For more than a century, prices have risen and fallen violently as shortage turned to glut, followed by intervals of stability.
Historically, high prices tend to cure themselves by cutting consumption while encouraging exploration and production.
So the financial house Goldman Sachs rattled the oil market last month when it said crude could “superspike” to $105 a barrel.
Their theory? Higher exploration costs, political instability in oil producing regions and the unwillingness of nations to allow foreign companies to exploit their petroleum deposits mean oil will likely go higher.
Goldman Sachs said one way to lower the price of oil is “demand destruction,” meaning prices high enough to change public behavior.
“Is $3.50-$4.50 per gallon U.S. retail gasoline prices needed to curb demand?” the company asked. According to its analysis, the answer is yes.

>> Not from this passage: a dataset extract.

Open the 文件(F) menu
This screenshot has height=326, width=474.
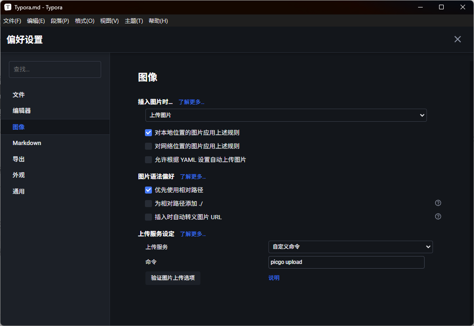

Goldman Sachs’ near-doomsday view is not universal. Some analysts say the price of crude will fall, perhaps a lot, for the same reasons it has in the past.
IFR Energy Services is forecasting oil will drop to $28 a barrel, roughly its cost from 2000 to 2003. The fall could come by midsummer.
The research firm noted that year after year, more oil is discovered than consumed. The U.S. government is set to stop buying oil for the Strategic Petroleum Reserve, which will free up more for refining.
Or there is the middle view that oil will stabilize and the world will learn to live with the higher cost. Certainly some economies are already comfortable with the price of oil.
Algeria, Indonesia, Iran, Iraq, Kuwait, Libya, Nigeria, Qatar, Saudi Arabia, United Arab Emirates and Venezuela, which make up the Organization of Petroleum Exporting Countries, earn millions of dollars an hour from oil exports to the U.S. and other countries.
The U.S. government estimates the cartel will get $345 billion from petroleum exports this year. In 2003, the last year of less-expensive oil, OPEC took in $243 billion.
And, of course, for some businesses, expensive crude is a godsend.
“You’ll see it in the energy companies,” said James Curley, who directs global foreign exchange for FC Stone Forex in New York. “When you look at earnings from them, you’ll see enormous profits.”
For example, the stock of ExxonMobil is up 49 percent over the past year. ConocoPhillips’ stock is up 65 percent.
“There has been a lot of money made,” Curley said. “Unfortunately, we’re paying at the pump.”